Inductive types are covered in chapter 7, so we're getting ahead of ourselves (this post was meant to be ~chapters 1 - 4), but you can treat this as a sneak peek of what's to come I suppose.
Encoding Russell's Paradox
Here was my first attempt encoding Russell's Paradox.
-- (is_in A B) means that A ∈ B.
axiom is_in : (A : Type) → (B: Type) → Prop
-- There is some type S.
axiom S : Type
-- The elements of S obey this constraint.
axiom def_S : (T : Type) → is_in T S ↔ ¬ is_in T T
-- Any type is either in S or not in S.
axiom in_or_not : (T : Type) → (is_in T S) ∨ (¬ is_in T S)
-- Show a contradiction by considering whether S ∈ S.
def contradiction : False :=
Or.elim (in_or_not S)
(fun (h : is_in S S) => ((def_S S).mp h) h)
(fun (h : ¬is_in S S) => h ((def_S S).mpr h))
It turns out that this program type-checks just fine in Lean! I was surprised at this, because I thought that this is exactly the kind of thing Lean is supposed to prevent you from doing?

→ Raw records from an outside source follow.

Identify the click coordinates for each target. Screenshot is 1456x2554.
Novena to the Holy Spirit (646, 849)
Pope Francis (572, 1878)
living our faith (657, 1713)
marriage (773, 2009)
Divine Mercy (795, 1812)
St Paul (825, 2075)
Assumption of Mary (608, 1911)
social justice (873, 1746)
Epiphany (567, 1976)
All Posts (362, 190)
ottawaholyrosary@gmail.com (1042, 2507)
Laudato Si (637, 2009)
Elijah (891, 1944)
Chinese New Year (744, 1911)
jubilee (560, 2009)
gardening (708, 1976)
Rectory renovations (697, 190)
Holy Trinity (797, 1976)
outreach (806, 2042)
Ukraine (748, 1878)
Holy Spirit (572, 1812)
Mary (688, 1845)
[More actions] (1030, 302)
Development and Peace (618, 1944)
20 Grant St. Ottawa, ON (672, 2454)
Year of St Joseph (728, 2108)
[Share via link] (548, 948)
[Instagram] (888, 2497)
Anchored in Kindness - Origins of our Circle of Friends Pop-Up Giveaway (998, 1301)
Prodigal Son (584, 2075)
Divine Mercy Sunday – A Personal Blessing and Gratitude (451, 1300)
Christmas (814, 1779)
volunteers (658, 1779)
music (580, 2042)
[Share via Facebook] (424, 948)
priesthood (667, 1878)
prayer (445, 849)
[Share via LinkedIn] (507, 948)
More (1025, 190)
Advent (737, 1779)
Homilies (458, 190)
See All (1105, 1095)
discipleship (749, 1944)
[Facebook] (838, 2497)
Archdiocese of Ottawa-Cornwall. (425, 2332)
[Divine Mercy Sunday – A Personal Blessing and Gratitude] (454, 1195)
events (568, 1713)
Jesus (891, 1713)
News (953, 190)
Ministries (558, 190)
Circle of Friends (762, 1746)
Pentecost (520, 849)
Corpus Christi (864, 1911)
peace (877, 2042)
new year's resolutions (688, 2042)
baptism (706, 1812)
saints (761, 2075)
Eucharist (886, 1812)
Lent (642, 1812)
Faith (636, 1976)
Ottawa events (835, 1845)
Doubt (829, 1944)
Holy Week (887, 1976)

The issue here is that the axiom keyword is basically telling Lean "hey, just trust me that there exists in scope a value of this type". In some sense, by using axiom, we are bypassing the constraints that the type checker would impose on us. Rather than just asserting the existence of an object S with the property def_S, we need to encode things in a way such that we construct S with this property, as in the presentation in the 'type universes' section above.